STUDY MATERIAL ▸
:::::
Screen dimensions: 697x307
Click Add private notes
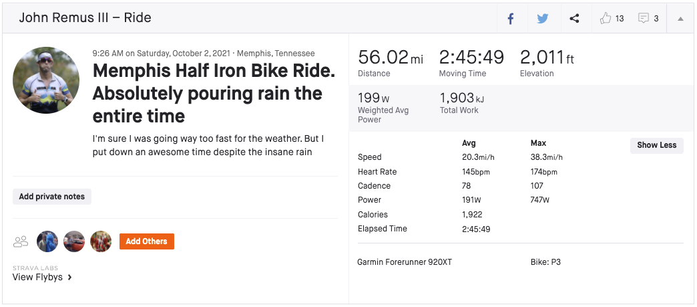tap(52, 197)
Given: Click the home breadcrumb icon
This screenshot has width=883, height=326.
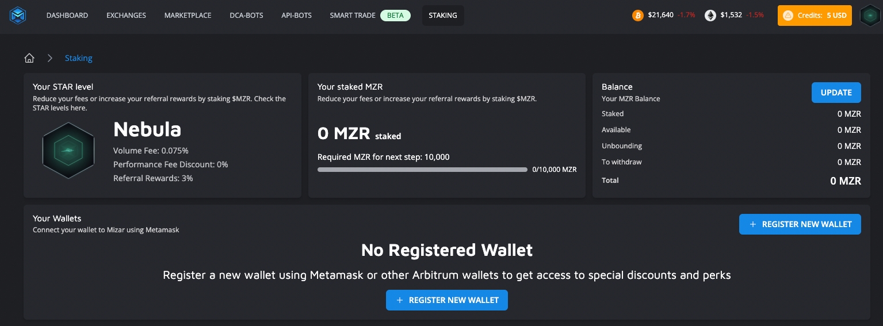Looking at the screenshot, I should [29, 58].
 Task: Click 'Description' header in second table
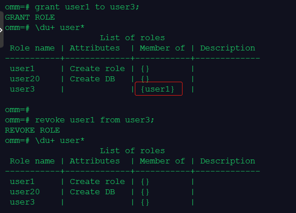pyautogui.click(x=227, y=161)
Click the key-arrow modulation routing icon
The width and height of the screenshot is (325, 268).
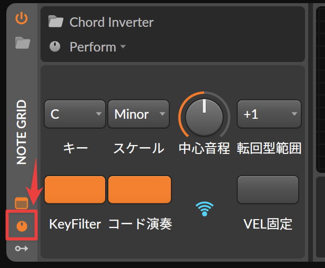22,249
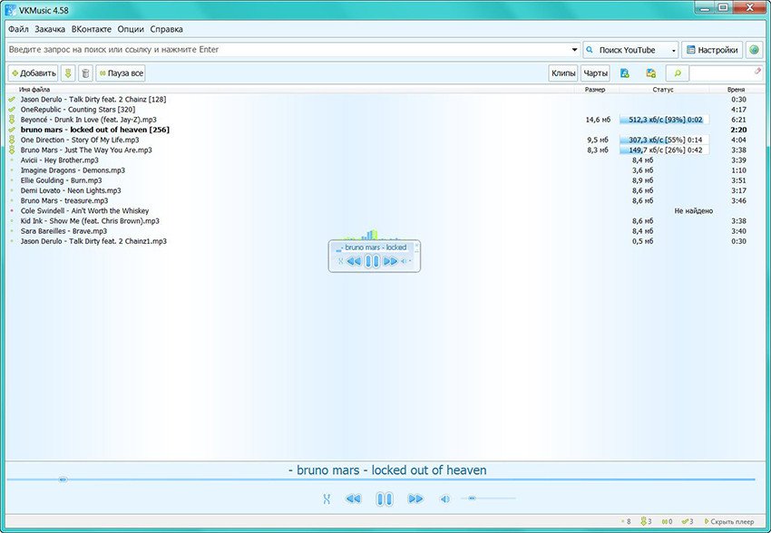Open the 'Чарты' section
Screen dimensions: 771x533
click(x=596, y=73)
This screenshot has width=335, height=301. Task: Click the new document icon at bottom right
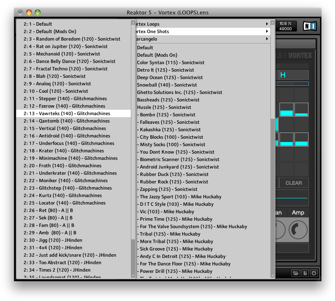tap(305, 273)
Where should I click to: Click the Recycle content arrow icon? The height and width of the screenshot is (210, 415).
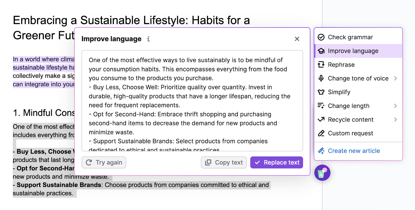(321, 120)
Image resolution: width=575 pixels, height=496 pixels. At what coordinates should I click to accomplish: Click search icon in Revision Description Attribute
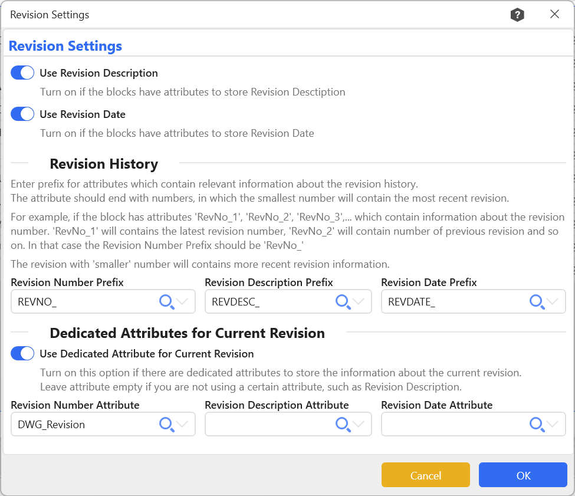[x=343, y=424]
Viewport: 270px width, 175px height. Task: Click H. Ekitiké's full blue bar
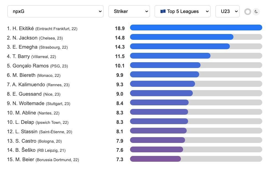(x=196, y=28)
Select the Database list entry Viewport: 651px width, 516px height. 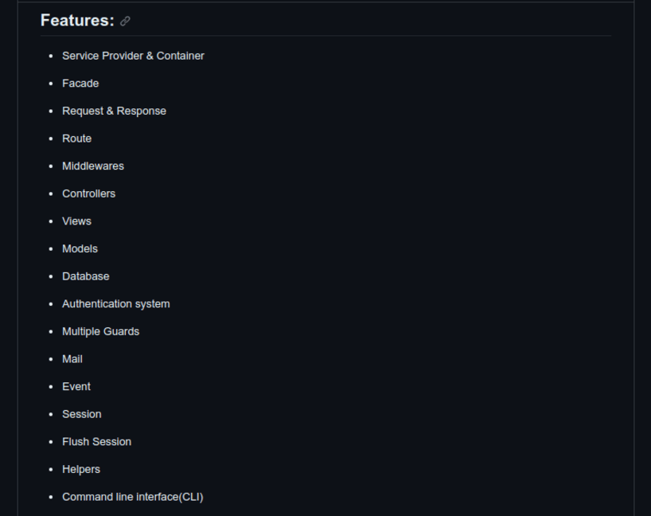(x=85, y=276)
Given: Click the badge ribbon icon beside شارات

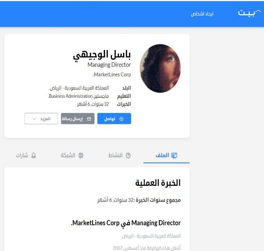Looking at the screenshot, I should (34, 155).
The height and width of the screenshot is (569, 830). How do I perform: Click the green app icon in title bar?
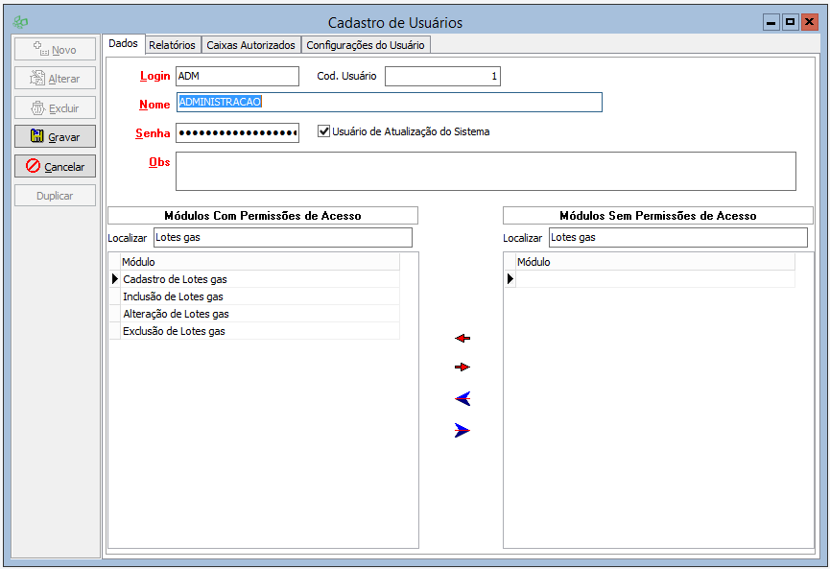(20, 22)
:::::
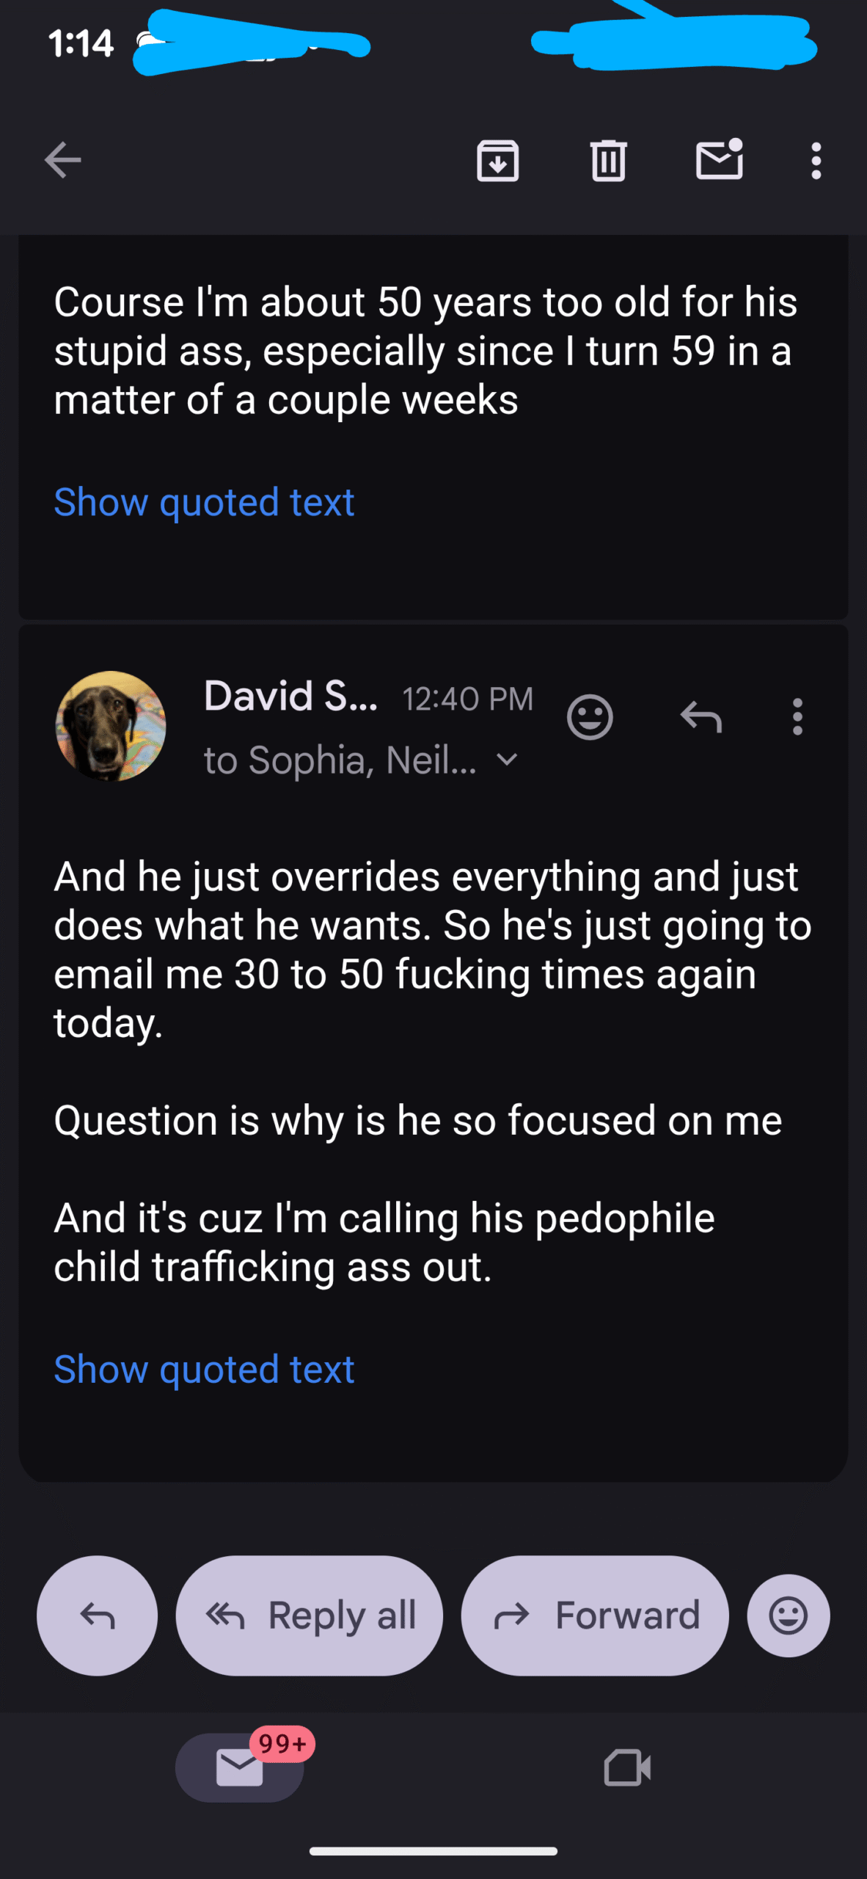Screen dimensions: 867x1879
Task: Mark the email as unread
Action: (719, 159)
:::::
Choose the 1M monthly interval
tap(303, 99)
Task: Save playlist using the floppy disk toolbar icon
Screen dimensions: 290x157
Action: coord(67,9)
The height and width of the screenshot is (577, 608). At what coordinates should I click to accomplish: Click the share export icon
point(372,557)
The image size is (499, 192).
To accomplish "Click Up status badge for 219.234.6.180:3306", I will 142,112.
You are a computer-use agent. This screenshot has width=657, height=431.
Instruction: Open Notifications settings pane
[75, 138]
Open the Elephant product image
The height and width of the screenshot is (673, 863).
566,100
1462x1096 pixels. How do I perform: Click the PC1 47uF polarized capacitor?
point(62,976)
:::::
With the pictures omitted, copy exactly the lines of the listing above starting at the line containing "This screenshot has width=883, height=326." and ending at the line containing "Click the key-arrow modulation routing icon", both included.

ANSWER TO THE PROBLEM ▸
This screenshot has width=883, height=326.
Looking at the screenshot, I should [29, 58].
 Task: Click 'Description' header in second table
pyautogui.click(x=227, y=161)
Click the key-arrow modulation routing icon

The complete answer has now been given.